▶ _What the task asks_
Below is a listing to repeat exactly, with its pictures left out.

▶ _Task data_
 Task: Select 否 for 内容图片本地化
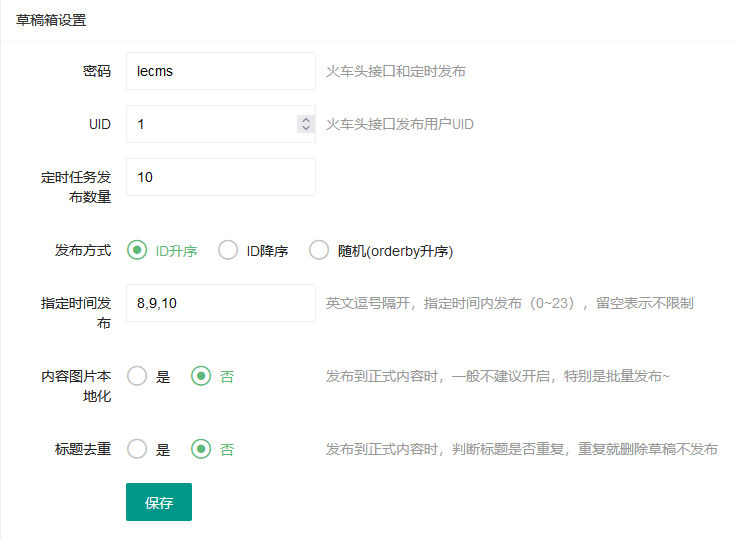tap(201, 376)
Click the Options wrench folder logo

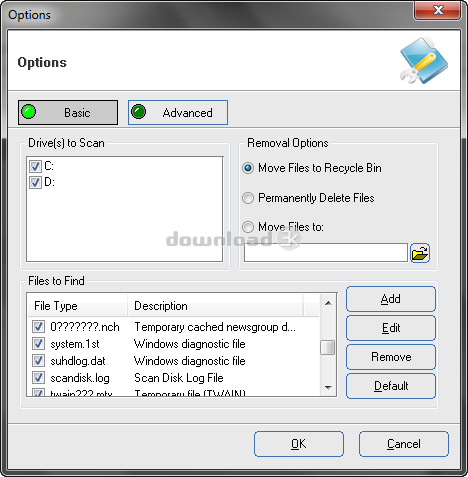[x=424, y=60]
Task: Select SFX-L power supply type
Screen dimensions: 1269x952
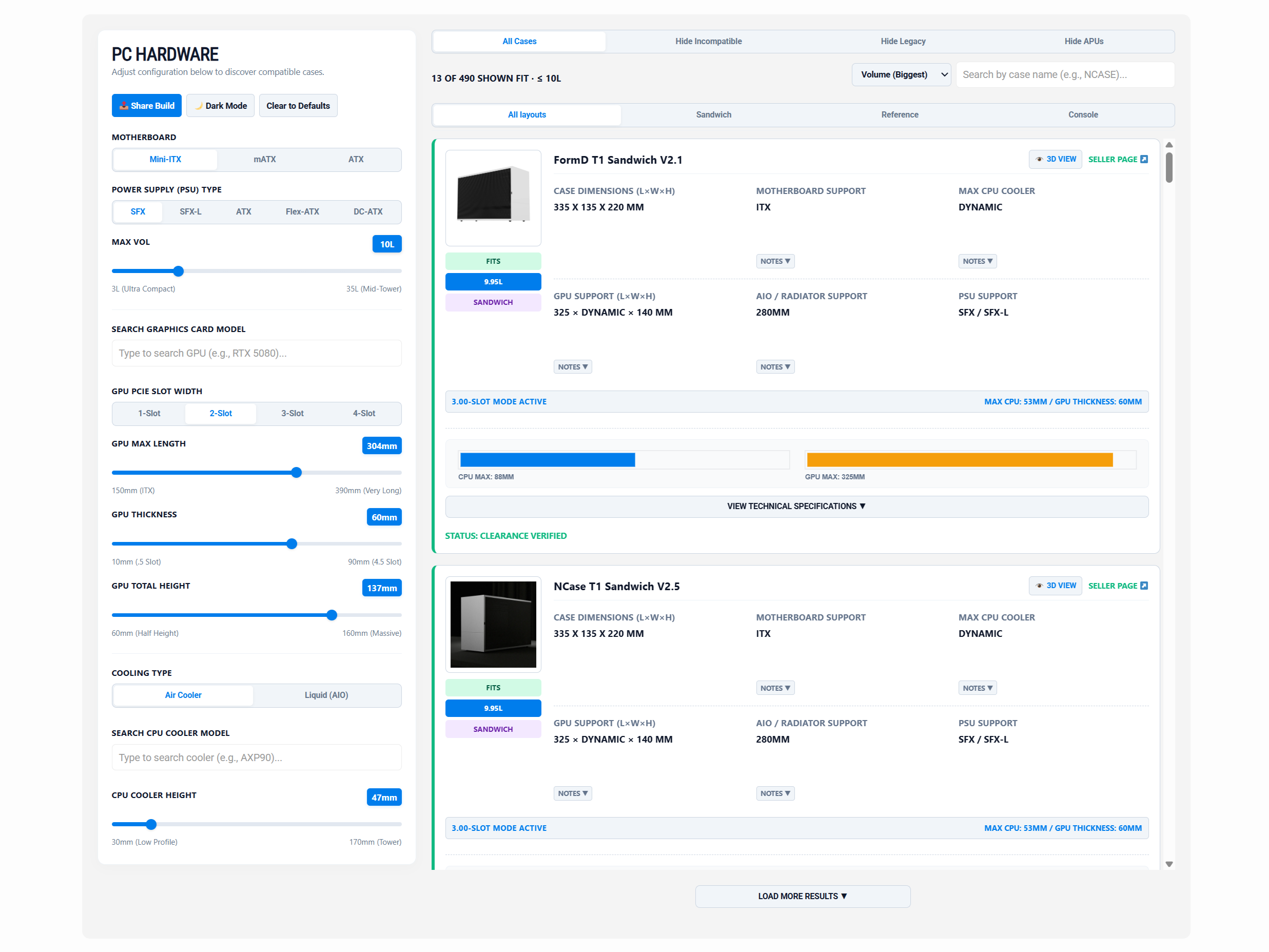Action: pyautogui.click(x=190, y=212)
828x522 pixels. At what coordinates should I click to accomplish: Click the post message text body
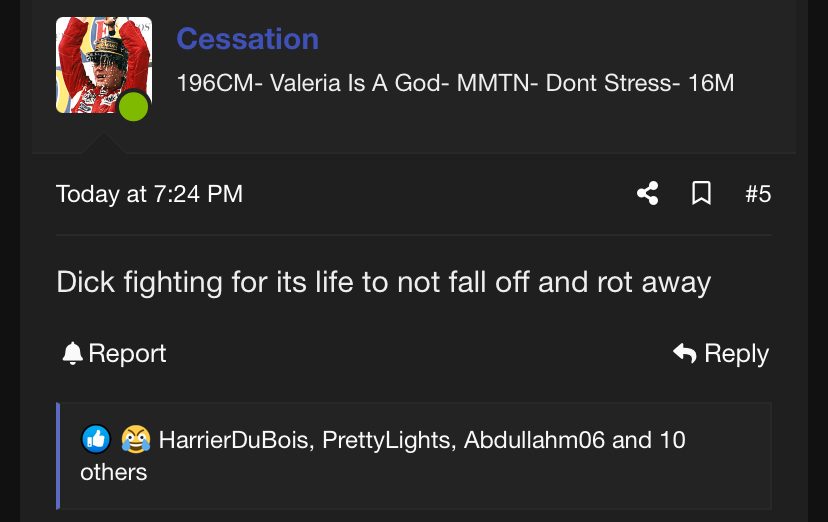pyautogui.click(x=383, y=282)
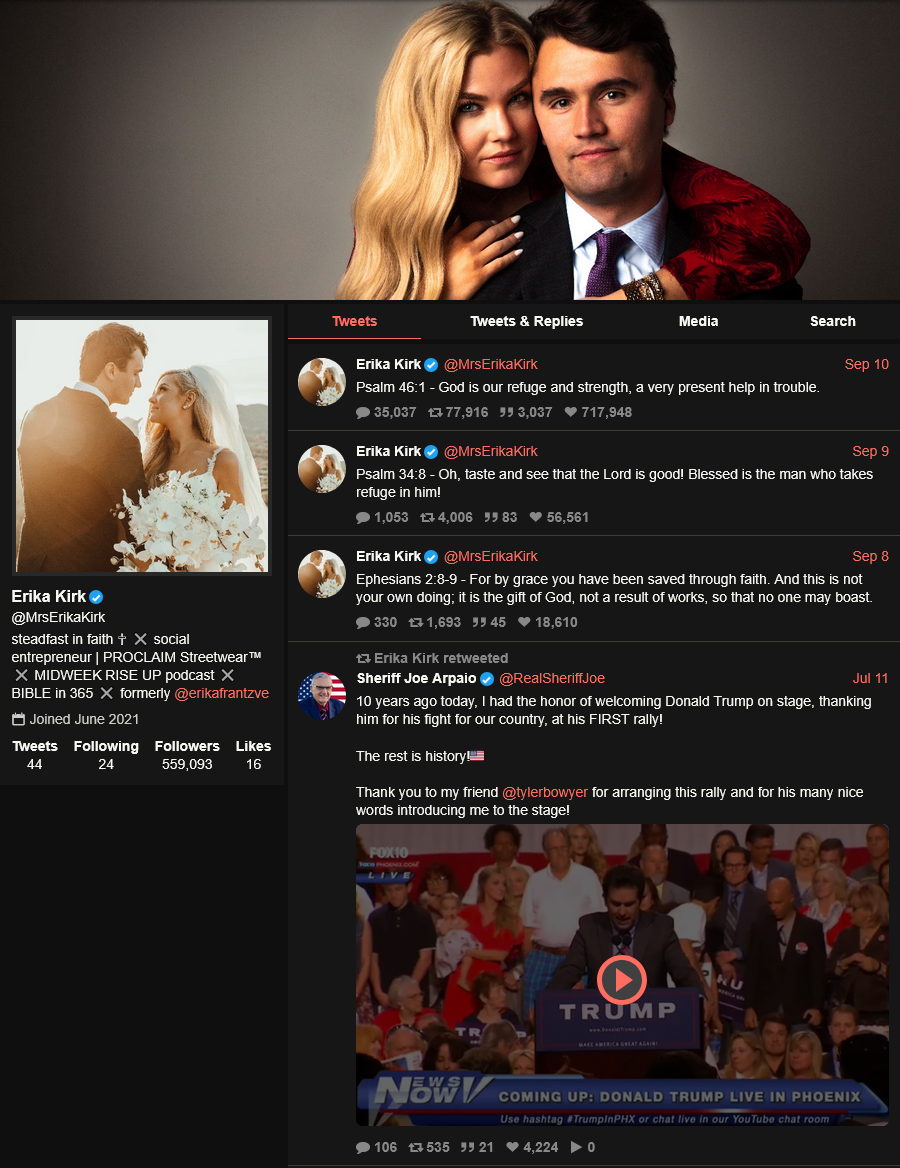This screenshot has height=1168, width=900.
Task: Open the @tylerbowyer mention link
Action: coord(545,792)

▶ _Response area_
 Task: Select 否 for 内容图片本地化
tap(201, 376)
Click the Options wrench folder logo

[x=424, y=60]
Task: Select SFX-L power supply type
Screen dimensions: 1269x952
Action: pyautogui.click(x=190, y=212)
828x522 pixels. At what coordinates should I click to accomplish: Click the post message text body
pyautogui.click(x=383, y=282)
This screenshot has height=1168, width=900.
Task: Open the @tylerbowyer mention link
Action: coord(545,792)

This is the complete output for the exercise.